Now that we’ve set up our schema, we can add a resolver that will return a value to the user. This will be a simple function that returns the string “Hello world!”:

// Provide resolver functions for our schema fields
const resolvers = {
  Query: {
    hello: () => 'Hello world!'
  }
};

Lastly, we’ll integrate Apollo Server to serve our GraphQL API. To do so, we’ll add some Apollo Server–specific settings and middleware and update our app.listen code:

// Apollo Server setup
const server = new ApolloServer({ typeDefs, resolvers });

// Apply the Apollo GraphQL middleware and set the path to /api
server.applyMiddleware({ app, path: '/api' });

app.listen({ port }, () =>
  console.log(
    `GraphQL Server running at http://localhost:${port}${server.graphqlPath}`
  )
);

Putting it all together, our src/index.js file should now look like this:

const express = require('express');
const { ApolloServer, gql } = require('apollo-server-express');

// Run the server on a port specified in our .env file or port 4000
const port = process.env.PORT || 4000;

// Construct a schema, using GraphQL's schema language
const typeDefs = gql`
  type Query {
    hello: String
  }
`;

// Provide resolver functions for our schema fields
const resolvers = {
  Query: {
    hello: () => 'Hello world!'
  }
};

const app = express();

// Apollo Server setup
const server = new ApolloServer({ typeDefs, resolvers });

// Apply the Apollo GraphQL middleware and set the path to /api
server.applyMiddleware({ app, path: '/api' });

app.listen({ port }, () =>
  console.log(
    `GraphQL Server running at http://localhost:${port}${server.graphqlPath}`
  )
);

If you’ve left the nodemon process running, you can head straight to your browser; otherwise, you must type npm run dev within the terminal application to start the server. Then visit http://localhost:4000/api, where you’ll be greeted with the GraphQL Playground (Figure 4-1). This web app, which comes bundled with Apollo Server, is one of the great benefits of working with GraphQL. From here, you can run GraphQL queries and mutations and see the results.

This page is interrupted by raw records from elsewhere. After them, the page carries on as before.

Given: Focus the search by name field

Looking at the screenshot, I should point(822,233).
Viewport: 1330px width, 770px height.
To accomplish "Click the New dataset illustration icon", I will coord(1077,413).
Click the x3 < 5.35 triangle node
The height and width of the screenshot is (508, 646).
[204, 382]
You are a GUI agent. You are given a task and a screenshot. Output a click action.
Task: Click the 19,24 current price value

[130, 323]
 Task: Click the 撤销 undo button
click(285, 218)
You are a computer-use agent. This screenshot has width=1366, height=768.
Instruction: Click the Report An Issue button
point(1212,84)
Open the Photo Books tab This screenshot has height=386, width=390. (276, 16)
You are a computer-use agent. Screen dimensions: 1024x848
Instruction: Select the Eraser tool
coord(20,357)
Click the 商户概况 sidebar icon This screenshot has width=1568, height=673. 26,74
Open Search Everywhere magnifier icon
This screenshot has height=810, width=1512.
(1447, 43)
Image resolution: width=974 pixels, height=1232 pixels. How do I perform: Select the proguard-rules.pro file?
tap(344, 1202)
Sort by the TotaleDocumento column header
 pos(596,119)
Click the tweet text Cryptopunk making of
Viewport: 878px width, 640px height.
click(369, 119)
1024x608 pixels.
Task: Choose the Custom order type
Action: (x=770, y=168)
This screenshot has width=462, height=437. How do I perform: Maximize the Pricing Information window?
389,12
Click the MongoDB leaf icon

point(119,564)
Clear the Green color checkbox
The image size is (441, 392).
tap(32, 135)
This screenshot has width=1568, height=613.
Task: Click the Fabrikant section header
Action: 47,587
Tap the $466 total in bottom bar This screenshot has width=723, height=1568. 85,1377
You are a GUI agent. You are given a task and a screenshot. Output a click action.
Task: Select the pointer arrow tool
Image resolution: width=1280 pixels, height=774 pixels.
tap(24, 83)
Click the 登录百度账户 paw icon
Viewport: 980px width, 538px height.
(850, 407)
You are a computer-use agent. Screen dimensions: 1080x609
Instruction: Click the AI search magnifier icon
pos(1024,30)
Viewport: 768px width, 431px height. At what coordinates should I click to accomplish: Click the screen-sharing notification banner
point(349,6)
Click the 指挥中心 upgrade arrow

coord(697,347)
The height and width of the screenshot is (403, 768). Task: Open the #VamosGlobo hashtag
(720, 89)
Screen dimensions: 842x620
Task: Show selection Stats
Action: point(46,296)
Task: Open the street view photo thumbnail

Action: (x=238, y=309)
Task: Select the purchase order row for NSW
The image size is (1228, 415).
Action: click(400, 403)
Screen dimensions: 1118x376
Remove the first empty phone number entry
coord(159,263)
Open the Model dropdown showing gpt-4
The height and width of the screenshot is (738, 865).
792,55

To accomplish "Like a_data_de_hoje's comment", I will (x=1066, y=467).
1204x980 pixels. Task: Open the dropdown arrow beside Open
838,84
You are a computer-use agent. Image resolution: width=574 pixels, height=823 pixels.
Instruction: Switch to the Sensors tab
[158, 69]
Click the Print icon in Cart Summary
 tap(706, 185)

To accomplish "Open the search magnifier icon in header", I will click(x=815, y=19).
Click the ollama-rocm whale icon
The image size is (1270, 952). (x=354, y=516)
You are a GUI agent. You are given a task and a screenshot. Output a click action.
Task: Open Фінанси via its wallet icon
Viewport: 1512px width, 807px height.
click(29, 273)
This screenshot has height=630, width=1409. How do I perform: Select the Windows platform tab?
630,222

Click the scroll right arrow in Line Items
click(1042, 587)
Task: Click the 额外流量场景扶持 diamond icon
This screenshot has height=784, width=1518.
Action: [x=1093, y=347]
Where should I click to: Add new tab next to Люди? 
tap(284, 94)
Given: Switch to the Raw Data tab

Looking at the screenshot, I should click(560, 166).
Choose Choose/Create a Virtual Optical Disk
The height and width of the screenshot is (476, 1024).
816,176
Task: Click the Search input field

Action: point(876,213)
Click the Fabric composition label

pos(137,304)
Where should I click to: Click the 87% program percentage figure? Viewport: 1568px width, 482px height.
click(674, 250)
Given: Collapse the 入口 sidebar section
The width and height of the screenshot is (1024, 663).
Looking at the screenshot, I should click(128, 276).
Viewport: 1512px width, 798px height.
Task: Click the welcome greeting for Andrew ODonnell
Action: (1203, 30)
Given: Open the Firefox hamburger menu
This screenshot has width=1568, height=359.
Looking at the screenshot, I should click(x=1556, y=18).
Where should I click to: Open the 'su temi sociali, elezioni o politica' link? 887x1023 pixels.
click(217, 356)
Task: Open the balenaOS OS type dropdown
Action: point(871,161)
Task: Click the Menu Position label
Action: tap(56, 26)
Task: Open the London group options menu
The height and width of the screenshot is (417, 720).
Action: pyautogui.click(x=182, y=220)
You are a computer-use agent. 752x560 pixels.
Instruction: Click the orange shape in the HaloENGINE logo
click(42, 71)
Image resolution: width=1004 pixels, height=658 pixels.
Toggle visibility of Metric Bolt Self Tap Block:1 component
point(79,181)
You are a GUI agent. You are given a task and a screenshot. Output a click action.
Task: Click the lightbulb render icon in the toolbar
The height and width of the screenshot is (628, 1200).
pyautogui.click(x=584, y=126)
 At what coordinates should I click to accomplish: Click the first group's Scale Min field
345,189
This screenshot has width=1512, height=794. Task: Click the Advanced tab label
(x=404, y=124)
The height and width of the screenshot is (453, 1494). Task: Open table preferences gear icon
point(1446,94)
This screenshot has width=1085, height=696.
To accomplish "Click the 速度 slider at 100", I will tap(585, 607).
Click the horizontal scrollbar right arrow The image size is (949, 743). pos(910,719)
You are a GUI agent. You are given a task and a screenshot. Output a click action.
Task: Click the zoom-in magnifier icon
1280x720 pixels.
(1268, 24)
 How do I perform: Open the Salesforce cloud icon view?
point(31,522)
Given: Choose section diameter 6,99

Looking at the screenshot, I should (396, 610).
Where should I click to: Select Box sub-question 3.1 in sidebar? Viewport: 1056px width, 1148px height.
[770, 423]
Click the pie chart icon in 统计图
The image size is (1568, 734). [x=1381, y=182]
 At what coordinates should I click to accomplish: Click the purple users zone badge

You can also click the Schema tab to access automatically created documentation for the API.

Figure 4-1. The GraphQL Playground

We can now write our query against our GraphQL API. To do so, type the following into the GraphQL Playground:

query {
  hello
}

When you click the Play button, the query should return the following (Figure 4-2):

{
  "data": {
    "hello": "Hello world!"
  }
}

Figure 4-2. The hello query

And that’s it! We now have a working GraphQL API that we’ve accessed via the GraphQL Playground. Our API takes a query of hello and returns the string Hello world!. More importantly, we now have the structure in place to build a fully featured API.

GraphQL Basics

In the previous section we dove right in and developed our first API, but let’s take a few moments to step back and look at the different pieces of a GraphQL API. The two primary building blocks of a GraphQL API are schemas and resolvers. By understanding these two components, you can apply them more effectively to your API design and development.

type Pizza {
}

type Pizza {
  id: ID
  size: String
  slices: Int
  toppings: [String]
}

type Pizza {
  id: ID!
  size: String!
  slices: Int!
  toppings: [String]
}

Adapting Our API

Now that you have a good understanding of the components of GraphQL, let’s adapt our initial API code for our notes application. To begin, we’ll write some code to read and create notes.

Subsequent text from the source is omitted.